/---
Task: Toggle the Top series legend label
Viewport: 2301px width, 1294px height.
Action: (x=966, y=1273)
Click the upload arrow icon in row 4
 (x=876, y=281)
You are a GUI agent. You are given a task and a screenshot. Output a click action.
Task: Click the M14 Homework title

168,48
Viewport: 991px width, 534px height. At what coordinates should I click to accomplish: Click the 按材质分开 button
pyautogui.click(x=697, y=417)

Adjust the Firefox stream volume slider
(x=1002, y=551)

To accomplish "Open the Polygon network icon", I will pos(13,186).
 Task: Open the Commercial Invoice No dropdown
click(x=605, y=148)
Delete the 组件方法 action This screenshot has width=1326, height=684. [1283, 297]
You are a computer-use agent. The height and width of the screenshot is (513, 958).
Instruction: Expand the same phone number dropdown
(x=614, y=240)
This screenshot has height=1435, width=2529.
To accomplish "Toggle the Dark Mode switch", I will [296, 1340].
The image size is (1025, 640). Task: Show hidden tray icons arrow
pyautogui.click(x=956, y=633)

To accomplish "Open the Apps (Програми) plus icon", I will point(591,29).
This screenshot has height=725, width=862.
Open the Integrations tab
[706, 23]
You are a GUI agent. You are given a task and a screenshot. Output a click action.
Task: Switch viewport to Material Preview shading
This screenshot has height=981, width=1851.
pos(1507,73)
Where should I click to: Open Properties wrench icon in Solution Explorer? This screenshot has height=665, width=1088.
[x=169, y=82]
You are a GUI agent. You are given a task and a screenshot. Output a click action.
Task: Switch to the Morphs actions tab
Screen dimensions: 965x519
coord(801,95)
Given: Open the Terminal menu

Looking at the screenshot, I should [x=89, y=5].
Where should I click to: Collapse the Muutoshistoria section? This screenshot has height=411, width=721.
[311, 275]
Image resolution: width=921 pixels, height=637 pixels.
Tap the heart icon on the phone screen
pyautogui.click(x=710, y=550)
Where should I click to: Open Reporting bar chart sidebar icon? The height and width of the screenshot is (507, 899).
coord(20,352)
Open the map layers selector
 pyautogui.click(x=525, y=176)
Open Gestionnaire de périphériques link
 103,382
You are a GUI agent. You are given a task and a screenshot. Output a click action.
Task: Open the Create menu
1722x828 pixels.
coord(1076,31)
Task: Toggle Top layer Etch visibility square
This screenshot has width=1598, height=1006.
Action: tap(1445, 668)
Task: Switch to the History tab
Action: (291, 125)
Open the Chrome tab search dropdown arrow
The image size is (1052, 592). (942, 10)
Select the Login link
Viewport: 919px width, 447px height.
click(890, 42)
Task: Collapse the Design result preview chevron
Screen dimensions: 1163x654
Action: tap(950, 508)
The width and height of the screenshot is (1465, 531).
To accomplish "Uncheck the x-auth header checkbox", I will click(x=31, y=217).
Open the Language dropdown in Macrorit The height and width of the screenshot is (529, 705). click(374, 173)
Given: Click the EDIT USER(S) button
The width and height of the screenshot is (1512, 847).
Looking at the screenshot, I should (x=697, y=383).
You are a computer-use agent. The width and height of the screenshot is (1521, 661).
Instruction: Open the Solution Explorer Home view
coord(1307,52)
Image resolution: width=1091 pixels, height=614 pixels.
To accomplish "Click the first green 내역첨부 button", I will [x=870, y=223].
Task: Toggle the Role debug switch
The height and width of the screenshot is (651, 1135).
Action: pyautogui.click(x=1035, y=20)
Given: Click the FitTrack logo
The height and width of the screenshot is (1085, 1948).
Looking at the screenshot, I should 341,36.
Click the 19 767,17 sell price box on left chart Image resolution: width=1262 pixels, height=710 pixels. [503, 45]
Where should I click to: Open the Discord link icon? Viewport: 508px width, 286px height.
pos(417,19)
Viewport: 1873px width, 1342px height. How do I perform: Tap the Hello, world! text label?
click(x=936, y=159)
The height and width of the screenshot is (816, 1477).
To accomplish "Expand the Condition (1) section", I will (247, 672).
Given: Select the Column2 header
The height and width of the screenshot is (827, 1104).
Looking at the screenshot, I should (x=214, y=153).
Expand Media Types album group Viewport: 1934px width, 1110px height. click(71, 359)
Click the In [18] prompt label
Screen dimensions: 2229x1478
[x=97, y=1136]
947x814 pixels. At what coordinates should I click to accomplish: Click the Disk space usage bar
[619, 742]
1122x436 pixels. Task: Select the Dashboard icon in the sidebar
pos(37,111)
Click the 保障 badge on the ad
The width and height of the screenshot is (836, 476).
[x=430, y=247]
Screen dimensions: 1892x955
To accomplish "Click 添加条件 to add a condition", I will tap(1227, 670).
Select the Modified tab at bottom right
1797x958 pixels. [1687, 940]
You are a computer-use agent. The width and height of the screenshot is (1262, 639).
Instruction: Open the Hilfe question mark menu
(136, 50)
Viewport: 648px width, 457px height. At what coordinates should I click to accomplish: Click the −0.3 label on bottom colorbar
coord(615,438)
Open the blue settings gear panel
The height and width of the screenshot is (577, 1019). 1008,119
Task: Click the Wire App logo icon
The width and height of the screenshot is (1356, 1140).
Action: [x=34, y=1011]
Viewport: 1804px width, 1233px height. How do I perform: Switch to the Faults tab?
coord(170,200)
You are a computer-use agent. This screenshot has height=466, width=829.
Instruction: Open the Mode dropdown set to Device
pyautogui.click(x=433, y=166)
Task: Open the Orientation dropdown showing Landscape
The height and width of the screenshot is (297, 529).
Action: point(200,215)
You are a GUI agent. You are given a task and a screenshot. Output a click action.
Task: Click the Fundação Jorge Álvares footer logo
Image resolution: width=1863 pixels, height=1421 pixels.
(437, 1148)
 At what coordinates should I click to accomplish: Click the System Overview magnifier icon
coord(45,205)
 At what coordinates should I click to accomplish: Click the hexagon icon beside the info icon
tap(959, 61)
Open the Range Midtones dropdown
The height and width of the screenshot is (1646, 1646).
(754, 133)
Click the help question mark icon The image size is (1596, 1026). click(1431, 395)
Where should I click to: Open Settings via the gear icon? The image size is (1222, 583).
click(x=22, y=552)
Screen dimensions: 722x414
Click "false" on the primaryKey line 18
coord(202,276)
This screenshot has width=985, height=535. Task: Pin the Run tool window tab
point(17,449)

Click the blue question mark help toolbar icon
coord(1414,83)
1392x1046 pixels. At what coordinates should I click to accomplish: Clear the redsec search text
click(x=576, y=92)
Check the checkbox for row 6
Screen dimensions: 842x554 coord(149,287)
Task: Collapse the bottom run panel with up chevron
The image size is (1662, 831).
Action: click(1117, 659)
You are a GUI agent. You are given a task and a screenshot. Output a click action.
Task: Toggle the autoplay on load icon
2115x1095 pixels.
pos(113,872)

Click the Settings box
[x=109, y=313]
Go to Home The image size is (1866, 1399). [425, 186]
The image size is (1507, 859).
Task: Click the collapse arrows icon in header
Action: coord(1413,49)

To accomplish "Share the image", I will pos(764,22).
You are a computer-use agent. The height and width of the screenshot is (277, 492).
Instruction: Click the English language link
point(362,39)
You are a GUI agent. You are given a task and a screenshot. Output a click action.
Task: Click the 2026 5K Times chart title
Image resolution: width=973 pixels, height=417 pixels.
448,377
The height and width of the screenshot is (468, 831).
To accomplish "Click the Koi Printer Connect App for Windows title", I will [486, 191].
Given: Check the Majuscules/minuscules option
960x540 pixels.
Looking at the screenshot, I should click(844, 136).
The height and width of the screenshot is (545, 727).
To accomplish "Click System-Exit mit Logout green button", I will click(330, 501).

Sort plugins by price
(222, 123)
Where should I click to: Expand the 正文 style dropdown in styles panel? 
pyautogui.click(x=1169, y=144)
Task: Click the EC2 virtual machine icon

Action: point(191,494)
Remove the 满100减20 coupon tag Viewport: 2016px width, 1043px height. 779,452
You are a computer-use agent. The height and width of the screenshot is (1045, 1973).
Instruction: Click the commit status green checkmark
\---
*PROBLEM*:
Copy each line of the entries that includes the word "chevron".

*OUTPUT FOR THIS EXERCISE*:
Task: Collapse the Design result preview chevron
Task: Collapse the bottom run panel with up chevron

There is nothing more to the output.